LONDON -- UK new-car sales fell for the fifth month in a row in August, the longest run of declines since 2011, as uncertainty over Brexit and possible levies on diesel cars hit Europe's second-biggest market after Germany.
Registrations dropped 6.4 percent to 76,433 vehicles, according to the Society of Motor Manufacturers and Traders, with demand among businesses and private buyers both slumping.
Diesel registrations fell by 21 percent, while gasoline sales rose 3.8 percent in a further sign that uncertainty over possible government-imposed penalties on the most polluting vehicles is putting off buyers. This gives diesel a 39.6 percent market share compared with 55.2 percent for gasoline.
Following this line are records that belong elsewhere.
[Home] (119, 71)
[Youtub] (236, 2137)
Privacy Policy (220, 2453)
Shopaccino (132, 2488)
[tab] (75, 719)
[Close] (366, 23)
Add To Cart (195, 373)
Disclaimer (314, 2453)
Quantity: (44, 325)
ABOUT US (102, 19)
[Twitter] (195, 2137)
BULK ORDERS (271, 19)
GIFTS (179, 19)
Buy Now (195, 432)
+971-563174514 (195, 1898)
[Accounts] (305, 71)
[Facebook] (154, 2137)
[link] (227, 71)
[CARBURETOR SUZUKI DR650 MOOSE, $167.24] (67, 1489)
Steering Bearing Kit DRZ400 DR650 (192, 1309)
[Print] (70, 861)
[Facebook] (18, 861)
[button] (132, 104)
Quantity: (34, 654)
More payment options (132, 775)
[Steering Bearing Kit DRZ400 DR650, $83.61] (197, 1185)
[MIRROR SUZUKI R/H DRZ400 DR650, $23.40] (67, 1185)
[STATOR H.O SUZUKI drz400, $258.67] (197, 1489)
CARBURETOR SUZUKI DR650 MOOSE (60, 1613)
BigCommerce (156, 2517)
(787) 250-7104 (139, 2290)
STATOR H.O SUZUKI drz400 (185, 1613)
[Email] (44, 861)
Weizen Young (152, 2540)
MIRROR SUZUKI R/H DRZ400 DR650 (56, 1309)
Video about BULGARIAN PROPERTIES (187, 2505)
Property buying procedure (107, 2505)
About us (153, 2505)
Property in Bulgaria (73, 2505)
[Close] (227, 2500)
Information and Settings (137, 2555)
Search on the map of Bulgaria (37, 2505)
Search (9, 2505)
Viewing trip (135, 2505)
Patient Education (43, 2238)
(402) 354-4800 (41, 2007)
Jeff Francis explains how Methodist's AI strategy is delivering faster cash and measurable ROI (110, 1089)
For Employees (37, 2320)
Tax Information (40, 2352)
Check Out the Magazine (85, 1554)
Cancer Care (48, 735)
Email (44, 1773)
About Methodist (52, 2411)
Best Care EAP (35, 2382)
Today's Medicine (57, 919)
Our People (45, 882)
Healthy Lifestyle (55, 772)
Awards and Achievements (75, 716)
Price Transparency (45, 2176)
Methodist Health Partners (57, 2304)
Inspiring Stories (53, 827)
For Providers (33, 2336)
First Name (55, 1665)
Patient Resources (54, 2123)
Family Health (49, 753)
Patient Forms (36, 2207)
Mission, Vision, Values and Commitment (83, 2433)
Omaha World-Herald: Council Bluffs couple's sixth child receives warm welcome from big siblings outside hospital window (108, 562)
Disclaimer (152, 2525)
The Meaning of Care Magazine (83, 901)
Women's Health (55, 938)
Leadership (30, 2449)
Despite the fall in sales, SMMT CEO Mike Hawes said he expected demand to remain strong in September, which accounts for some 15 percent of annual sales, as it is one of only two occasions each year when a new license plate series is introduced to indicate the age of a vehicle.
"With the new 67-plate now available and a range of new models in showrooms, we anticipate the continuation of what are historically high levels of demand," Hawes said.
Several carmakers, representing around three-quarters of the market, have launched trade-in and scrappage schemes in recent weeks which should also help to support the September selling month.
Ford falls, VW gains
UK market leader Ford saw registrations fall by 21 percent in August, while sales at second-placed Volkswagen brand grew 22 percent. Third-placed Vauxhall's volume slipped 22 percent, while sales at No. 4 Audi grew 1.7 percent. Mercedes-Benz completed the top five with a rise of 1.8 percent.
• View sales by brand for August and eight months by clicking here.
Through August, total market sales fell 2.4 percent to 1.64 million. The SMMT expects full-year UK registrations to end the year down nearly 4 percent at 2.59 million units from 2.69 million in 2016, which was a record high.
The UK's drop in sales was in contrast to rises in other key European markets last month. Registrations in Germany rose 3.5 percent, while French sales were up 9.4 percent. In Italy, sales jumped by 16 percent and in Spain registrations rose 13 percent.